Effects of acid‐base changes on excitation‐‐contraction coupling in guinea‐pig and rabbit cardiac ventricular muscle.

Abstract

Respiratory and metabolic acid-base changes caused similar steady-state changes in the contractility of cardiac ventricular muscle, but the rate of response was more rapid with the former intervention. Variations in extracellular PCO2 [partial pressure of CO2] and [HCO3-] at constant pH caused only a transient change in contractility. An intracellular pH change can describe the above events. The changes in contractility caused by extracellular acid-base changes could be explained by competition between Ca2+ and H+ ions for a single process.

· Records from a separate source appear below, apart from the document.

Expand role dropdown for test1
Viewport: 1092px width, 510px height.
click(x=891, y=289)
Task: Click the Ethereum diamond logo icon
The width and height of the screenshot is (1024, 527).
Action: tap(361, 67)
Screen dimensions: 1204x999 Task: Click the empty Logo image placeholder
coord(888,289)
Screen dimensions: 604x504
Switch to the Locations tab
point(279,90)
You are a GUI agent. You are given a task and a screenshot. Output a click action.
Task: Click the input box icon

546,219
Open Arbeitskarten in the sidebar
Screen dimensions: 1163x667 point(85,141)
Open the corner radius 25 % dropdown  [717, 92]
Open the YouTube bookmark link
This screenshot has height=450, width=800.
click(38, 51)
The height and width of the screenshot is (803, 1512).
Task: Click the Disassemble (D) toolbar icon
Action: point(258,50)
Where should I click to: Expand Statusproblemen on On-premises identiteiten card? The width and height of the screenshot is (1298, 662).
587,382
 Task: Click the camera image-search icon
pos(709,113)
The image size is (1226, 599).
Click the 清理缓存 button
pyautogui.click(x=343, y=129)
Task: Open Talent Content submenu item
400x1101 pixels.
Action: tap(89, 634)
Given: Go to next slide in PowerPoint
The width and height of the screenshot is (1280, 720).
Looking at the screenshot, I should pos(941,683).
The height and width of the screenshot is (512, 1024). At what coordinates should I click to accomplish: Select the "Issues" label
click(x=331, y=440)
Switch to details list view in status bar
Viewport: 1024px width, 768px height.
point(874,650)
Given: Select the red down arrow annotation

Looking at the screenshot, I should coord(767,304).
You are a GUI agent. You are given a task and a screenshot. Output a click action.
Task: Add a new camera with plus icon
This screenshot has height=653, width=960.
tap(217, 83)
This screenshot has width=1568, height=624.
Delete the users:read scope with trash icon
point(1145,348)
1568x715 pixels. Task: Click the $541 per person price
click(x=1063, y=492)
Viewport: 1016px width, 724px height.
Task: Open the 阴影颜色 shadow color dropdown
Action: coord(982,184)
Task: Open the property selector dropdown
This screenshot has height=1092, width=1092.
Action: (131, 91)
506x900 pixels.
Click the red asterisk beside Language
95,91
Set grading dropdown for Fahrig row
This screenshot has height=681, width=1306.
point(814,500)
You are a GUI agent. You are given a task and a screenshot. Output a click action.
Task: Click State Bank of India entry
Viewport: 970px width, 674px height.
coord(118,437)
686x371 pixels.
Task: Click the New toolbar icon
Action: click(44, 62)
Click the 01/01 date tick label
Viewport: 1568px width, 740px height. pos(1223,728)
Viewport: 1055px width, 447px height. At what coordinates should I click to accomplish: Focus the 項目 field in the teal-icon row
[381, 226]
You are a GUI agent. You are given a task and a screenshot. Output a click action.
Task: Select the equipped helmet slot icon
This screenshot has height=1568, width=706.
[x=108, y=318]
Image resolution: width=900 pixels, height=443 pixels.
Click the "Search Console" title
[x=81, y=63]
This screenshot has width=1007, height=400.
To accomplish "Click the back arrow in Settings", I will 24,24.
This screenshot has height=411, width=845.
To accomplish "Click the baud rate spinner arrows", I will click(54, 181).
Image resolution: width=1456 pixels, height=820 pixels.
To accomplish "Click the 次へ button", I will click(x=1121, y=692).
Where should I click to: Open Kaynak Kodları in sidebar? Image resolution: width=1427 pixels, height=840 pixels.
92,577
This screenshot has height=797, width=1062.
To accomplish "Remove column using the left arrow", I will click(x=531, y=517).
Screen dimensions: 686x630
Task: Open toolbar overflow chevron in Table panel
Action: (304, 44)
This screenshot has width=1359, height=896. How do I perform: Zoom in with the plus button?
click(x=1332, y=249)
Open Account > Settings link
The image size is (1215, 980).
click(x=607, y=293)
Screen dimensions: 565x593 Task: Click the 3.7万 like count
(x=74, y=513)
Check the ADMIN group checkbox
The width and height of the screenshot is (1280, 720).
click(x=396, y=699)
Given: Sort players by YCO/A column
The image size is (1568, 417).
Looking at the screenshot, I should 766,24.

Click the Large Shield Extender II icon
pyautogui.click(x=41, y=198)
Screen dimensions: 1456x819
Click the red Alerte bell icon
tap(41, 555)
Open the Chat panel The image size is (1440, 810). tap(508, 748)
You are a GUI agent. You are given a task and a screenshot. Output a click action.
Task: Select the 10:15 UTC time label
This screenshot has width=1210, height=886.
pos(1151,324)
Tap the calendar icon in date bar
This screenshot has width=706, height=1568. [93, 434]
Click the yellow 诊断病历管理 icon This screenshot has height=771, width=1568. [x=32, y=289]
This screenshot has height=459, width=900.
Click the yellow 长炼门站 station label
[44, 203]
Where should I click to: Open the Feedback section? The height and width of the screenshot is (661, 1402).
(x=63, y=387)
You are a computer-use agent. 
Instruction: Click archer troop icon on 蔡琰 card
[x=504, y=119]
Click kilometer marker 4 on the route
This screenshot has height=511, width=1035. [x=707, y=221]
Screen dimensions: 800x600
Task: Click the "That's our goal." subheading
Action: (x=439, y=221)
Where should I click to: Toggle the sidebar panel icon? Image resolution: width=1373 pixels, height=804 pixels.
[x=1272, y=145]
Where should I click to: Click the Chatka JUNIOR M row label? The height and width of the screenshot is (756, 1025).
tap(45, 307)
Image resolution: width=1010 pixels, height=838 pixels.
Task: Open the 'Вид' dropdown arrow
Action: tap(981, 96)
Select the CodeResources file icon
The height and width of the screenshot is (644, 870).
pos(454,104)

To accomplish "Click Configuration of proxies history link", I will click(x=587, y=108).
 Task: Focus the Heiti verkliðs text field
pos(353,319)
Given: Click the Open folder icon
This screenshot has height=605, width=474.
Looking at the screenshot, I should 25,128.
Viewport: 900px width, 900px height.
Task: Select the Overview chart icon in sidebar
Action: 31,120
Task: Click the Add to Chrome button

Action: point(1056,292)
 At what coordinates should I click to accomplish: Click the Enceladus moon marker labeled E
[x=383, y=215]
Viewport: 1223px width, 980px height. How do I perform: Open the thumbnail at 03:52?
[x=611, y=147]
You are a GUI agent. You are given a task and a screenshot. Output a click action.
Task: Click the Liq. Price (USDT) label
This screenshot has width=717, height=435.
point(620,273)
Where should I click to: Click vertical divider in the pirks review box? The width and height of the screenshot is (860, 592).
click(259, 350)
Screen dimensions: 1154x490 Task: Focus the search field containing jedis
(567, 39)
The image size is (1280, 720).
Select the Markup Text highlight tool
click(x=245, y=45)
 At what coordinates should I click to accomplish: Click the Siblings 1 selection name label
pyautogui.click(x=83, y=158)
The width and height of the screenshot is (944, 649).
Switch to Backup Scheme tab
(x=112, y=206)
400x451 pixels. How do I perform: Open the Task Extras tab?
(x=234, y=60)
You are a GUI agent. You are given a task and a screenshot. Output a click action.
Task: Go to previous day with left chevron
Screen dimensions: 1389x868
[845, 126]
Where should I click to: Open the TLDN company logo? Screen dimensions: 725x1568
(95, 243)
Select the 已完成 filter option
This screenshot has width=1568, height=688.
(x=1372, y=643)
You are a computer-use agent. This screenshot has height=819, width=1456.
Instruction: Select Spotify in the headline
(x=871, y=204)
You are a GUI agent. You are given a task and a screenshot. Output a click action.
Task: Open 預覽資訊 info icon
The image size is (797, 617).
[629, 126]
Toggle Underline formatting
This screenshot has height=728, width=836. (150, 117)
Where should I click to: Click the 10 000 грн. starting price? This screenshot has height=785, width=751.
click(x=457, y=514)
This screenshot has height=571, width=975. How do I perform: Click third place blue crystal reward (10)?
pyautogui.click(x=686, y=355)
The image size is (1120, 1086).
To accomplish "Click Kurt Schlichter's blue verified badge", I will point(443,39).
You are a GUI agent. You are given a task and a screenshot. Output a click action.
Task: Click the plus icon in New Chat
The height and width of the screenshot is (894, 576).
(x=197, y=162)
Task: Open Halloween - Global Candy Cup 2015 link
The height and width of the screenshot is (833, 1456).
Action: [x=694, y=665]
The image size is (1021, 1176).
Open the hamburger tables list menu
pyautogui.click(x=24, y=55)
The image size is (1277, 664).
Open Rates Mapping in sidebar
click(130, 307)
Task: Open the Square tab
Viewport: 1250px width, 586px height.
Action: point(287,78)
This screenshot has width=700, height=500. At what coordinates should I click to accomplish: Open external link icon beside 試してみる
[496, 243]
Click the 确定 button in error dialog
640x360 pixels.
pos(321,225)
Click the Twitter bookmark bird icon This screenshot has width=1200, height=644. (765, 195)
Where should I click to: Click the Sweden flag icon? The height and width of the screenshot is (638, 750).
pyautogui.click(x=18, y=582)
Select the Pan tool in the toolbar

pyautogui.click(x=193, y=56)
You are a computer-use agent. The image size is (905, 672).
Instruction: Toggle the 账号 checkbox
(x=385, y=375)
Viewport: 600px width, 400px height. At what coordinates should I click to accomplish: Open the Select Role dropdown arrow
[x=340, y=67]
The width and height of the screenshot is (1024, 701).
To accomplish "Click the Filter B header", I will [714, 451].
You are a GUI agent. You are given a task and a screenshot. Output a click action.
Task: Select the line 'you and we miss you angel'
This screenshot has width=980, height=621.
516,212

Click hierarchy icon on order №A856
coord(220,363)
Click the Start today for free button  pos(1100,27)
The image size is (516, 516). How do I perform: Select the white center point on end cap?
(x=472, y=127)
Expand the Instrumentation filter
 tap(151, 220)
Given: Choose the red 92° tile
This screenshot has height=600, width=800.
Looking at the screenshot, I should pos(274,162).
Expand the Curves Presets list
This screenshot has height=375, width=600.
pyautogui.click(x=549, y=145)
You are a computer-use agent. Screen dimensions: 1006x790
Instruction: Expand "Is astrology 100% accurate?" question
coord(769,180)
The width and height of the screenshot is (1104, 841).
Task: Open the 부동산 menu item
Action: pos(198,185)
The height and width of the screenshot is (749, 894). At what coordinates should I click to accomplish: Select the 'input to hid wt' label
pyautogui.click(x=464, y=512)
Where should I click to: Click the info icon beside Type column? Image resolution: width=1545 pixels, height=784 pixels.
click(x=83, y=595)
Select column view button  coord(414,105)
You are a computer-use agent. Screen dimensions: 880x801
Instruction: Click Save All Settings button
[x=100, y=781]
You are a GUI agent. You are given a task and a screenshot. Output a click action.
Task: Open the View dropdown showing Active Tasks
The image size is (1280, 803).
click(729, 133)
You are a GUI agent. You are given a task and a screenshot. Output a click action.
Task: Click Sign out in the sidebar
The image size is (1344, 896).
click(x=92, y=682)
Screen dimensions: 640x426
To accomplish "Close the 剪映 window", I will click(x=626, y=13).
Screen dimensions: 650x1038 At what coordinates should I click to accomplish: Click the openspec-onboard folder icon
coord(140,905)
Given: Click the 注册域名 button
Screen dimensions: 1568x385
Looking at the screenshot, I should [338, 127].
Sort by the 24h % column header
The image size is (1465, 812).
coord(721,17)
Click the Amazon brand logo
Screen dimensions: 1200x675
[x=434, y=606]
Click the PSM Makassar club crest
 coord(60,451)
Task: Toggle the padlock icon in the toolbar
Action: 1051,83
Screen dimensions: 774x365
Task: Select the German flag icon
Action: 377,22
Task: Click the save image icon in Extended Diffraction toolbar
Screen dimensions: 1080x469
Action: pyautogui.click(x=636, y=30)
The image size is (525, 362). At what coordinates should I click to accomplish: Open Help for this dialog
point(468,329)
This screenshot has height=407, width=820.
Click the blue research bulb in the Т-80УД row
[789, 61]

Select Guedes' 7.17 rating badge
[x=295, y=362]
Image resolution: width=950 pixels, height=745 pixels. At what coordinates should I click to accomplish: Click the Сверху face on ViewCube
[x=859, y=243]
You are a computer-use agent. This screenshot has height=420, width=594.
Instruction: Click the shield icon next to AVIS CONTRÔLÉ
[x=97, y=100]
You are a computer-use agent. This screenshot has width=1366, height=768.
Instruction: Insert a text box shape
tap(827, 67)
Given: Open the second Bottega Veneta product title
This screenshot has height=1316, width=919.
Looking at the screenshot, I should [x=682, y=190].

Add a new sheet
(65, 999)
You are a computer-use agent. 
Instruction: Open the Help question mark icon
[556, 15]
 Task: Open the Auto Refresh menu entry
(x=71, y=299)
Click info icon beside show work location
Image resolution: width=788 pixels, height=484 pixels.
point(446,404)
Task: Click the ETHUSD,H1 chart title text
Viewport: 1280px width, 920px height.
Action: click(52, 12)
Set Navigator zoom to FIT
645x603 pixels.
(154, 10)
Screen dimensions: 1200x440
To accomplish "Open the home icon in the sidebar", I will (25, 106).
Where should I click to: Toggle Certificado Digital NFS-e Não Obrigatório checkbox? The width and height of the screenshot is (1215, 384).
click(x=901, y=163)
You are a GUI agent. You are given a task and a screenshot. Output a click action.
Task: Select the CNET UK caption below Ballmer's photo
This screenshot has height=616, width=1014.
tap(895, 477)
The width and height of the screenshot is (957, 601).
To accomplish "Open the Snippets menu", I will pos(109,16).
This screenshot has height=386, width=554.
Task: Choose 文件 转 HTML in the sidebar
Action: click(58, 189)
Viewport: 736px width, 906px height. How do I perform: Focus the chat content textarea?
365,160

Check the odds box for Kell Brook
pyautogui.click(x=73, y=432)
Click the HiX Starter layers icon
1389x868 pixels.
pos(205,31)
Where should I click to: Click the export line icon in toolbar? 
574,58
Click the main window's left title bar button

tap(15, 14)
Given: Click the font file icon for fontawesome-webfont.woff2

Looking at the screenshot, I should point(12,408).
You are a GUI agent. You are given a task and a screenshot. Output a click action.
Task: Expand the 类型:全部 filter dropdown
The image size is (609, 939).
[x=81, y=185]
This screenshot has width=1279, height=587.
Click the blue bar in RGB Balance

Assuming an electroneutral scheme whereby 1 extracellular Ca2+ ion or 2 intracellular H+ ions compete for a binding site, the interior of ventricular cells must be better buffered than the extracellular fluid. H+ ions evoked a release of Ca2+ ions from a mitochondrial suspension with a time course similar to the partial recovery of tension observed during a respiratory acidosis. Respiratory and metabolic acidoses depressed the action potential plateau and prolonged repolarization. The resting potential and the maximum rate of depolarization were unaffected by the above acid-base changes. An acidosis depressed Ca2+ influx through the slow inward channel by an amount sufficient to account for the observed contractility changes. Between pH 7.6 and 6.6 the major physiological effect of an acidosis is to depress the slow inward current as a result of an intracellular pH change.